Les peureux constitutionnels
Stephen Harper a tellement peur de parler de Constitution qu’il essaie de faire ses réformes par la porte d’en arrière (i.e. autrement qu’en tentant de s’entendre avec les provinces afin de modifier la Constitution). D’abord, il a déposé un projet de loi visant à réformer le Sénat. Certaines provinces ont mentionné qu’elles contesteraient une telle loi devant les tribunaux advenant son adoption. Le mois dernier, Harper a finalement renoncé à ses principes avec la nomination de 18 sénateurs pendant que le Parlement était prorogé afin d’éviter de perdre un vote de confiance.
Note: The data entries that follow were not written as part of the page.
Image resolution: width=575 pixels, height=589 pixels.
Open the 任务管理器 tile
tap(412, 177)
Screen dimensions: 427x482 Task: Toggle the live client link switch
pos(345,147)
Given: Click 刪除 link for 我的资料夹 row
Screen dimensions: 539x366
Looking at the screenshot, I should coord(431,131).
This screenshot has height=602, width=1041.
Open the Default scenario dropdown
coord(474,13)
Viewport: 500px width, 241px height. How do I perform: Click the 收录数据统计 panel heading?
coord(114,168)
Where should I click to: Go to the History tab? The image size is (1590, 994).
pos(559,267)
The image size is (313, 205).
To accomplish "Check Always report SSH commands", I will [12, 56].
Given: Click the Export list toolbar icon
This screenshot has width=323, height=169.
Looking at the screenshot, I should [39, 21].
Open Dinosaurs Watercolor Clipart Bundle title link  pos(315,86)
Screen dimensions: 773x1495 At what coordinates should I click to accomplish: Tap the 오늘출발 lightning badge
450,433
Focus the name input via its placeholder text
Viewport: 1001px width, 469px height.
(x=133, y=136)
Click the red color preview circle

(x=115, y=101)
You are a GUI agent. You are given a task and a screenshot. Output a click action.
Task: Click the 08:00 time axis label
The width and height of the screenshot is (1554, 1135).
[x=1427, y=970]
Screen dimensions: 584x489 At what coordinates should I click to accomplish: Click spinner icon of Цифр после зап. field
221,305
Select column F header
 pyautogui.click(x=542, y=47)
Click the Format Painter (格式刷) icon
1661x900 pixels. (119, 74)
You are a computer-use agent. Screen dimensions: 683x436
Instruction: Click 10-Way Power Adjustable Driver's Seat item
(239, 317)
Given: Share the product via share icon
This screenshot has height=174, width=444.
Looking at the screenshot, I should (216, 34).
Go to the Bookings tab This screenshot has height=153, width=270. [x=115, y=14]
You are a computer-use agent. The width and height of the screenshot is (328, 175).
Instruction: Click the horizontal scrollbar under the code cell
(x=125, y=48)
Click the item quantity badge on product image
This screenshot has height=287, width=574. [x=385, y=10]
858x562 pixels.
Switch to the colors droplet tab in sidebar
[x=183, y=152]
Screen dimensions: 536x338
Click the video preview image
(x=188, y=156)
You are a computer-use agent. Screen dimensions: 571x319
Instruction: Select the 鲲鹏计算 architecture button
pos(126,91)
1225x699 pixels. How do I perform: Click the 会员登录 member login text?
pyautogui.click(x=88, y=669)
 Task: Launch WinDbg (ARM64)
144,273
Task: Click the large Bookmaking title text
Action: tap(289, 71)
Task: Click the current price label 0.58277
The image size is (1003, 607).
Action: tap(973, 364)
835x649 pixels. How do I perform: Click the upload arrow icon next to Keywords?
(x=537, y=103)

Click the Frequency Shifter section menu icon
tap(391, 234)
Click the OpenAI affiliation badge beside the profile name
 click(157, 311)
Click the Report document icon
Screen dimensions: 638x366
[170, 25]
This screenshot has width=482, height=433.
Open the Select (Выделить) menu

Le geste a été dénoncé par des experts constitutionnels (lire ici).
Maintenant, dans le budget de mardi dernier, on note que le gouvernement fédéral ira de l’avant avec la création d’une commission nationale sur les valeurs mobilières, sans l’accord des provinces. La participation des provinces sera facultative. J’ai déjà traité de cette question dans un billet précédent. Bien qu’une uniformisation des règles soit souhaitable, il s’agit quand même d’une compétence provinciale. Le fédéral ne peut pas prétendre respecter cette juridiction provinciale sous prétexte que la participation des provinces est facultative. Ça reste une intrusion. Encore une fois, Harper tente de faire une réforme par la porte d’en arrière.